---------- Dataset excerpts ----------

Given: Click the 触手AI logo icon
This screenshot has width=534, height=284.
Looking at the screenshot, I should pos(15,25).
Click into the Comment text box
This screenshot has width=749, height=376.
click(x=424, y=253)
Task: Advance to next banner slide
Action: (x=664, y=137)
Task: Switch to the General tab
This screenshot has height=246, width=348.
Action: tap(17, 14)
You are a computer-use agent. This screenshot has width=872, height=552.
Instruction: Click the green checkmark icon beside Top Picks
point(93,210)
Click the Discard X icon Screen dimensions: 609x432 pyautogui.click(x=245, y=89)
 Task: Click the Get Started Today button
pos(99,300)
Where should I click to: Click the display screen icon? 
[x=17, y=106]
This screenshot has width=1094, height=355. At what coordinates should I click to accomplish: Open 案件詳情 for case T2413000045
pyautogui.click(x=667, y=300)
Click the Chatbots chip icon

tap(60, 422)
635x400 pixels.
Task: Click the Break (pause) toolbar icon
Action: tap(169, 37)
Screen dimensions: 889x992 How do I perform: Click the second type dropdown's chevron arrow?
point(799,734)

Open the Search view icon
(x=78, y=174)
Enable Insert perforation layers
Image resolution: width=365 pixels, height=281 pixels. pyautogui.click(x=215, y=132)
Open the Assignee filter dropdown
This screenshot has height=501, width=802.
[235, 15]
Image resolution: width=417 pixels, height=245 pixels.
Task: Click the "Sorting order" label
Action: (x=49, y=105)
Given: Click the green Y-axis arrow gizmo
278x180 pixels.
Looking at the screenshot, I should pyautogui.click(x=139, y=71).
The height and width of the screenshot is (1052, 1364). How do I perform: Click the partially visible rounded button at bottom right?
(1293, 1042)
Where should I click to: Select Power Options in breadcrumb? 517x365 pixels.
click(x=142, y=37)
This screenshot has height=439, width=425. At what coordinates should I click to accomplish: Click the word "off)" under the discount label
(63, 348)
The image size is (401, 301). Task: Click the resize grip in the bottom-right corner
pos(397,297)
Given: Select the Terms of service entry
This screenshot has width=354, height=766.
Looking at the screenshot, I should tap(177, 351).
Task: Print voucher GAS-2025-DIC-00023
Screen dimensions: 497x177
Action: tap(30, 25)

----------

**Exercise requirements**
Write out exactly each line of the entries, starting at the one containing "Given: Click the green Y-axis arrow gizmo" and finishing with the last line.

**Answer box**
Given: Click the green Y-axis arrow gizmo
278x180 pixels.
Looking at the screenshot, I should pyautogui.click(x=139, y=71).
The height and width of the screenshot is (1052, 1364). How do I perform: Click the partially visible rounded button at bottom right?
(1293, 1042)
Where should I click to: Select Power Options in breadcrumb? 517x365 pixels.
click(x=142, y=37)
This screenshot has height=439, width=425. At what coordinates should I click to accomplish: Click the word "off)" under the discount label
(63, 348)
The image size is (401, 301). Task: Click the resize grip in the bottom-right corner
pos(397,297)
Given: Select the Terms of service entry
This screenshot has width=354, height=766.
Looking at the screenshot, I should tap(177, 351).
Task: Print voucher GAS-2025-DIC-00023
Screen dimensions: 497x177
Action: tap(30, 25)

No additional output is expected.